Friends and family of late boxer David Pearce have slept on park benches on Saturday as part of a bid to erect a statue for the former British champion.
Newport council is supporting efforts to raise £36,000 for a memorial to the one-time European heavyweight title challenger, who died in 2000, aged 41.
The statue is under construction and is due to be unveiled in December.
“Our sleepover is because David had to sleep on a park bench before a fight,” said his nephew Luke Pearce.
“In 1984, David was about to fight Lucian Rodriguez for the European title in France.
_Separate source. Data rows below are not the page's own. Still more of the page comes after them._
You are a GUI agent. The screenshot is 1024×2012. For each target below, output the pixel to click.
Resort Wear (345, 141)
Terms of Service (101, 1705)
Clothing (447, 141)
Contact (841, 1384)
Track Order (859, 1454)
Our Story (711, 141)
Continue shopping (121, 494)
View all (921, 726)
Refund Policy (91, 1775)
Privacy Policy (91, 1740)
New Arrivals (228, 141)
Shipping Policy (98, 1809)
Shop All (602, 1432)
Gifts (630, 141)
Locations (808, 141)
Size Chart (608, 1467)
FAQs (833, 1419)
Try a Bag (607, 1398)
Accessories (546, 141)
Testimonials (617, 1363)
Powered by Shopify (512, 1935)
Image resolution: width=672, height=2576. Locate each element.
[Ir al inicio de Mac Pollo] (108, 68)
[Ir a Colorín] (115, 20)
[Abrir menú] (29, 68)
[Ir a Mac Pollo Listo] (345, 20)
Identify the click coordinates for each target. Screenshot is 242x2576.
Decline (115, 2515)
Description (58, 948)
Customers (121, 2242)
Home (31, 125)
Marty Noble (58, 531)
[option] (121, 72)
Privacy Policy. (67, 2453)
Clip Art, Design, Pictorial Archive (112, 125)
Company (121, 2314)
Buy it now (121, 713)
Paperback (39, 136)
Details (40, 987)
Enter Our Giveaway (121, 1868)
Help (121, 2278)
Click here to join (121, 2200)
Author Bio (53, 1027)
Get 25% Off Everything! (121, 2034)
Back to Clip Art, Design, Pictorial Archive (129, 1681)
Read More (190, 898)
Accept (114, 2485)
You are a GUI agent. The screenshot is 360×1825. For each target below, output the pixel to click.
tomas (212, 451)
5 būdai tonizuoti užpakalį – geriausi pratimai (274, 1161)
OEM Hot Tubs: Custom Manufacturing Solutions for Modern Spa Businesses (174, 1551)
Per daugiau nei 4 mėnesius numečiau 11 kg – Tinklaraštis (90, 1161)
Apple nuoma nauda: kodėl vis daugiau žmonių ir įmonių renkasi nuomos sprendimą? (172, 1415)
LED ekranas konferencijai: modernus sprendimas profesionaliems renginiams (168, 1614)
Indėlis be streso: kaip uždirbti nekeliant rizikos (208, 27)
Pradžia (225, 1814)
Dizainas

“But, due to an oversight, no-one booked him a hotel room so the night before the fight he and his father Wally both slept on a park bench.”
About 25 fans of “Bomber” Pearce, one of nine children who grew up in the Pill area of Newport, took to the city’s Belle Vue Park on Saturday night.
“People remember him training around town, like running up and down Belle Vue Park,” said Mr Pearce. “So it’s appropriate we hold the sleepover there.”
More than £25,000 has so far been raised for the bronze sculpture and Newport council has approved plans to locate the statue on the banks of the River Usk, opposite the city’s Friars Walk shopping development.
The former steelworker was widely regarded as one of the most exciting and under-rated heavyweights of the 1980s after beating Swansea’s Neville Meade to the British title in September 1983.
After his victory over Meade at St David’s Hall in Cardiff, Pearce said: “I did it for Newport.”
“The guts he always showed came from his background,” said Mr Pearce.
“He was an ordinary Pill boy, but wherever he fought he did Newport proud.”
Despite sleeping on a park bench and suffering a broken hand, Pearce knocked down defending champion Rodriguez twice before losing on points.
He was linked with big fights against Buster Douglas and Leon Spinks but his career was cut short when brain scan irregularities led to his boxing licence being revoked by the British Boxing Board of Control.